2 Inseguridad. Este periodo se caracteriza por constantes cambios de estado de ánimo pasando por momentos de esperanza y expectativa de curar, y, a la vez, otros momentos de miedo y tristeza intensos. El enfermo empezará a buscar ayuda en personas alejadas del entorno familiar y profesional.
3 Negación implícita. Cuando el enfermo percibe más o menos su situación y el desenlace de la misma, pero al mismo tiempo la niega implícitamente. Se habla de negación explícita, cuando el paciente ha sido informado de su situación y continúa negándola.
4 Información de la verdad. Sporken matiza que no hay que comunicar siempre y absolutamente la verdad al enfermo. La pauta a seguir sería: una información dosificada de la verdad:”aquella verdad que el enfermo pueda manejar y tolerar”.
Ningún modelo es generalizable a todas las personas y enfermedades, ya que cada ser humano tiene sus propias peculiaridades, en función de su historia personal, social, psicológica, económica, religiosa, etc.
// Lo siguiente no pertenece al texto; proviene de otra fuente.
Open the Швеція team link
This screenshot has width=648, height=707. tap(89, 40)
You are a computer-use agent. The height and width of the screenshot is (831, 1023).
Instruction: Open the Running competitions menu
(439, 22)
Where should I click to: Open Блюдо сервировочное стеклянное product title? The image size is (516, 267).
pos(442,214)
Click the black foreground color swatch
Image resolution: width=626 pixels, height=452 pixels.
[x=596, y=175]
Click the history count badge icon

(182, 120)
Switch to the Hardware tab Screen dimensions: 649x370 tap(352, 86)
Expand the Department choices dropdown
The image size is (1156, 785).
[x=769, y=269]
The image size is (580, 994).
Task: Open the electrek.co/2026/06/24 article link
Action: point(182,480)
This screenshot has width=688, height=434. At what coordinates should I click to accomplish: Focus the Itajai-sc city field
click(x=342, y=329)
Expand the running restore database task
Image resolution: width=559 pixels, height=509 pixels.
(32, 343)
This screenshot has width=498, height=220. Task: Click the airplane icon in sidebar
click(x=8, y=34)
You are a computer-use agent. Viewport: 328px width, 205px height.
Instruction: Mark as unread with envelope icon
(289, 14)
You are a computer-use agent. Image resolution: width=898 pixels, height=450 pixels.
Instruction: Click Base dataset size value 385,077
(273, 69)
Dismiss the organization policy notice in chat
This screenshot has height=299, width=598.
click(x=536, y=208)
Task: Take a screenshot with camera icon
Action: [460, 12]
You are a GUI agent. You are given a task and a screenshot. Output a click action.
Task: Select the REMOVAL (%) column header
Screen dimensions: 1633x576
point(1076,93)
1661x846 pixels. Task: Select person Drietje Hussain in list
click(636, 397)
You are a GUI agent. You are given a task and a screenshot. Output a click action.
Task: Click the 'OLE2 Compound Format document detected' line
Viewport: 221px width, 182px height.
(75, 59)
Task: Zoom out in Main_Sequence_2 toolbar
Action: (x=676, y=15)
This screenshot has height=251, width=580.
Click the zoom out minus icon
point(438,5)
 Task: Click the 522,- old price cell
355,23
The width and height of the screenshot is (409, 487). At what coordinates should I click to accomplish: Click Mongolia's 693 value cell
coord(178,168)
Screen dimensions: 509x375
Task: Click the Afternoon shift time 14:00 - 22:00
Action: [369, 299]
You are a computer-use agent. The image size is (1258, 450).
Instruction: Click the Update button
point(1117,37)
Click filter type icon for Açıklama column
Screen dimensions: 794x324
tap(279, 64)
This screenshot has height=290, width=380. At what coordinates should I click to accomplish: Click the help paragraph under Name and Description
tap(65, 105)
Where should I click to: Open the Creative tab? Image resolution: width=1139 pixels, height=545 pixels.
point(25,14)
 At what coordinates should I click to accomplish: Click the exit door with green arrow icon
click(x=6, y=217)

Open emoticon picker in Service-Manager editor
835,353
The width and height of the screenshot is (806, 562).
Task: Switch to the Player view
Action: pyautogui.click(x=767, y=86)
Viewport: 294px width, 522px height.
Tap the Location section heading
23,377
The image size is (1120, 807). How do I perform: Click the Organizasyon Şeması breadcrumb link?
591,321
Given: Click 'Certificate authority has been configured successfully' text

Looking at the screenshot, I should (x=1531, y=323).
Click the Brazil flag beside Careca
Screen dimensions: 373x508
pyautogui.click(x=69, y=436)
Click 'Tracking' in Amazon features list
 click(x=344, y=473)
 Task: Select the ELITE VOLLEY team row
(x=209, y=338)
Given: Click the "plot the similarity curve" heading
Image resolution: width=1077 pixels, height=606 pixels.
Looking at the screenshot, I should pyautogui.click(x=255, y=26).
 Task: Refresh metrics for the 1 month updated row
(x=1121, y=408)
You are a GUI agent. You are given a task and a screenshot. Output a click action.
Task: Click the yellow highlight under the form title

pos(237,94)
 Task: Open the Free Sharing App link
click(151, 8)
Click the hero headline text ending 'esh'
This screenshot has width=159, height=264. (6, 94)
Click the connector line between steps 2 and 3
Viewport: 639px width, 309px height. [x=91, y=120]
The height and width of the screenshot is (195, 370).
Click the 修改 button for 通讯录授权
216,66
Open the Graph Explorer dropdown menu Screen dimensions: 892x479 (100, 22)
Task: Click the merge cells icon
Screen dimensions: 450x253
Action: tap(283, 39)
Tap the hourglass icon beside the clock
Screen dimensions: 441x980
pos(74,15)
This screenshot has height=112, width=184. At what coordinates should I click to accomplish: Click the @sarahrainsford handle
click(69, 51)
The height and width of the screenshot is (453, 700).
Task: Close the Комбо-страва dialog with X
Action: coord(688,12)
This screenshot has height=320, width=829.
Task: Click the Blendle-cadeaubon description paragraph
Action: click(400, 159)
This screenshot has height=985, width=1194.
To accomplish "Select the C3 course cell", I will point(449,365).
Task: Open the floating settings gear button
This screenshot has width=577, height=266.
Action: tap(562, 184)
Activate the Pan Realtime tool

Las fases mencionadas engloban reacciones del enfermo, sus mecanismos de defensa ante un sufrimiento espiritual que le genera necesidades con respecto a su pasado (revisión y necesidad de contar cosas, sentimientos de culpa, reconciliación, terminar proyectos inacabados, hacer algo que debería haber sido hecho...), con respecto al presente (amar y ser amado, no ser abandonado, encontrar sentido al sufrimiento, crecimiento personal y espiritual a través de la enfermedad...) y con respecto al futuro (esperanza de encontrar significado a la vida, encontrar el misterio de la muerte y de otra vida, de ser recordado, de resolver conflictos con sus creencias religiosas...).
Muchas personas se encuentran ante la muerte terriblemente solas y frustradas, sobre todo al percibir que nadie tiene interés en comprender sus más sentidas necesidades.
La actitud del mundo moderno frente a la vida y en consecuencia, frente a la muerte, nos aleja de la reflexión y la meditación sobre el misterio de la existencia. No se nos enseña a morir, nos olvidamos de vivir, centrados en proyectos cuyos objetivos son tener éxito, hacer y tener cada vez más, persiguiendo una felicidad material… No hay que ser especialmente raros para concebir que no estamos en esta vida sólo para producir y consumir, de ahí la sensación tan frecuente entre los enfermos de verse reducidos a un cuerpo, un órgano, un objeto de la medicina, “no ser reconocidos como personas”, de ahí que nos encontremos con frecuencia ante personas que en el umbral de la muerte se encuentran desesperanzadas.
Nosotros, familiares y profesionales, debemos hacer una introspección reflexiva que nos predisponga a afrontar estas situaciones. La clave está en saber estar emocionalmente cerca del enfermo, ser capaces de mirarle a la cara, superando nuestra propia angustia ante la muerte, de mostrarle cariño y respeto. Este respeto implica que debemos escuchar, para saber qué es lo que desea conocer, interesarnos por lo que piensa, atender a sus necesidades y no imponer las nuestras.
Aunque surgen preguntas, la persona enfrentada a la inminencia de su propia muerte, no busca tanto respuestas como una compañía que le ayude a abrirse al misterio.